The secant function, denoted as \( \sec \alpha \), is one of the six fundamental trigonometric functions. It is defined as the reciprocal of the cosine function: \[ \sec \alpha = \frac{1}{\cos \alpha}. \]

• This means the secant function represents how many times the cosine value divides into one.
• It helps in expanding the scope of solving trigonometry problems beyond simple sine and cosine functions.

In trigonometric identities, the secant function is often used alongside its relation to the tangent function and is particularly handy in calculus for integrations and differentiations involving trigonometric terms. By understanding the role of secant, you can also decipher other trigonometric identities, like \( \sec^2 \alpha = 1 + \tan^2 \alpha \), which was pivotal in the original exercise.

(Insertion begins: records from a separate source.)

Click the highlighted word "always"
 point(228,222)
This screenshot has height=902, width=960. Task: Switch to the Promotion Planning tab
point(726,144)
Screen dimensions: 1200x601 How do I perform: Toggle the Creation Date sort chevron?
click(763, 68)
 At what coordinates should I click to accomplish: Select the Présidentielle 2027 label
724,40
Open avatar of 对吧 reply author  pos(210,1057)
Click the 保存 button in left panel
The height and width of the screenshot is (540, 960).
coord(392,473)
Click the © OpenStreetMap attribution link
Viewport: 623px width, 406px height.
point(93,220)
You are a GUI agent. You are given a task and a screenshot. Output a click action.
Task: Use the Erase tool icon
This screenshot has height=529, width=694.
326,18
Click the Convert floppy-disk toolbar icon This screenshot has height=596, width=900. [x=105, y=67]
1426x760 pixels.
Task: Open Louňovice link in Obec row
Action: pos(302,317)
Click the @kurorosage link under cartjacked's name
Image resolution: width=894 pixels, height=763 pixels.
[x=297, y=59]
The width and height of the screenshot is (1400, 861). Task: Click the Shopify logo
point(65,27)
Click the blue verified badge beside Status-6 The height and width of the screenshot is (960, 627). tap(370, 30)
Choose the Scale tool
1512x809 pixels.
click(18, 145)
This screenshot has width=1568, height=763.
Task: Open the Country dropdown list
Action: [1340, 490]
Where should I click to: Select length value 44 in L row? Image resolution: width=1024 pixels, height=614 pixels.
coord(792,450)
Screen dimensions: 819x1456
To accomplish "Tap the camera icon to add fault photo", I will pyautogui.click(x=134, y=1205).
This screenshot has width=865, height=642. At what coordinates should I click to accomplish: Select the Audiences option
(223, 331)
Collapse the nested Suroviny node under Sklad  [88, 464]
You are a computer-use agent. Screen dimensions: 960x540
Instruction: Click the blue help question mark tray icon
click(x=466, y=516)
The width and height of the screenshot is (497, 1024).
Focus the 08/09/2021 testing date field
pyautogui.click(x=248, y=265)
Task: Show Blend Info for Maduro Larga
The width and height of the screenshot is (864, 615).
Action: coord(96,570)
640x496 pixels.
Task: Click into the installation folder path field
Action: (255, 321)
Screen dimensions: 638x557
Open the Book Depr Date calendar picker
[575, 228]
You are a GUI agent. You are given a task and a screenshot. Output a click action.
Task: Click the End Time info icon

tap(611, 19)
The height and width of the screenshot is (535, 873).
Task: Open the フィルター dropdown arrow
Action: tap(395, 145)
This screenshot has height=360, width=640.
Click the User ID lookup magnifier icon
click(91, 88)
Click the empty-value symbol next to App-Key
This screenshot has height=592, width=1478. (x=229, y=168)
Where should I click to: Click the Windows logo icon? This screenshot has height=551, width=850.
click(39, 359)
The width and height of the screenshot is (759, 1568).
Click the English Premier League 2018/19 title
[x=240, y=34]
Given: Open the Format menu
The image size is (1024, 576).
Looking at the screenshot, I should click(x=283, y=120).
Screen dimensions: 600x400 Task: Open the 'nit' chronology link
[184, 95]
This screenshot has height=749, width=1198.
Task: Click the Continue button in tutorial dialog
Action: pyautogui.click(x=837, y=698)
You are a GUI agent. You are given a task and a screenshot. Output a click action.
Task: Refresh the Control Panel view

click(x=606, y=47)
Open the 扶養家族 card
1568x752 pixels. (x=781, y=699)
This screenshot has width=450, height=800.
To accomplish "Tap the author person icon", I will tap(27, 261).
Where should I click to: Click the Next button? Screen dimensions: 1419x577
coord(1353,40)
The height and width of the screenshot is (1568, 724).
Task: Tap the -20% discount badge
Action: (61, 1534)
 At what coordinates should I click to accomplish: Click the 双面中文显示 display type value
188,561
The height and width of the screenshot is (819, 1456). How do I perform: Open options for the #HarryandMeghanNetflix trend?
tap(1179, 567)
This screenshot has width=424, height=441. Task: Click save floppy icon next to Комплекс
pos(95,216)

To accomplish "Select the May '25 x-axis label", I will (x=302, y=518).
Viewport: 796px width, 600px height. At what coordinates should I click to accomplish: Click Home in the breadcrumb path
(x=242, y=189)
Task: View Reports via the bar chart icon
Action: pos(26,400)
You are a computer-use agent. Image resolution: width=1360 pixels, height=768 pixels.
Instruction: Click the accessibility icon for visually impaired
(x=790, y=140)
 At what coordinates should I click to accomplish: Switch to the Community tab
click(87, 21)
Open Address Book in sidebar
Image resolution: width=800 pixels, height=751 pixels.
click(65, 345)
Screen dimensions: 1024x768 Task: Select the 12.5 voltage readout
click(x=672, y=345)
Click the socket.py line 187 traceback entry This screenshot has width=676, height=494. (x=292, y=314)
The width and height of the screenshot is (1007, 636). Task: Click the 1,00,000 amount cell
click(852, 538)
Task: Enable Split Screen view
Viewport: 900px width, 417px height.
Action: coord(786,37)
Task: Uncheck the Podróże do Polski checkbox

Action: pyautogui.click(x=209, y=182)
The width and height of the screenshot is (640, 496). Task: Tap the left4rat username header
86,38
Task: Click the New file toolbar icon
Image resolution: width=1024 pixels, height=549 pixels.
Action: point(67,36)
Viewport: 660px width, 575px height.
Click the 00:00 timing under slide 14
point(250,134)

The tangent function, denoted as \( \tan \alpha \), is another essential trigonometric function. It is defined by the ratio of the sine function to the cosine function: \[ \tan \alpha = \frac{\sin \alpha}{\cos \alpha}. \]

• The tangent function represents the slope of the angle \( \alpha \) in the right triangle framework.
• This makes it especially useful for calculations involving gradients and angles in trigonometry.

Typically, the value of \( \tan \alpha \) is infinite when \( \cos \alpha \) is zero; these are points where \( \tan \alpha \) is undefined due to division by zero. The relationship between tangent and secant functions becomes essential when utilizing trigonometric identities like \( \sec^2 \alpha = 1 + \tan^2 \alpha \), allowing one to simplify and solve problems more effectively.

Simplifying trigonometric expressions involves combining and reducing terms to make calculations more manageable. Understanding identities like \( \sec^2 \alpha = 1 + \tan^2 \alpha \) allows us to replace complex expressions with simpler ones. Here’s a simplified breakdown of the original exercise:- Start by identifying useful trigonometric identities.- Use these identities to substitute expressions.- Simplify iteratively, reducing the expression to a simpler base form.In the given problem:- The expression \( \frac{\sec^{2} \alpha - 1}{\tan \alpha} \) was reduced using the identity \( \sec^2 \alpha = 1 + \tan^2 \alpha \).- This substitution turned the original expression into \( \frac{\tan^2 \alpha}{\tan \alpha} \), leading to further cancellation and simplification.- By cancelling the common \( \tan \alpha \) term in the numerator and denominator, the expression reduces to \( \tan \alpha \).This simplification technique is essential because it allows one to solve problems more efficiently and helps deepen the understanding of trigonometric concepts.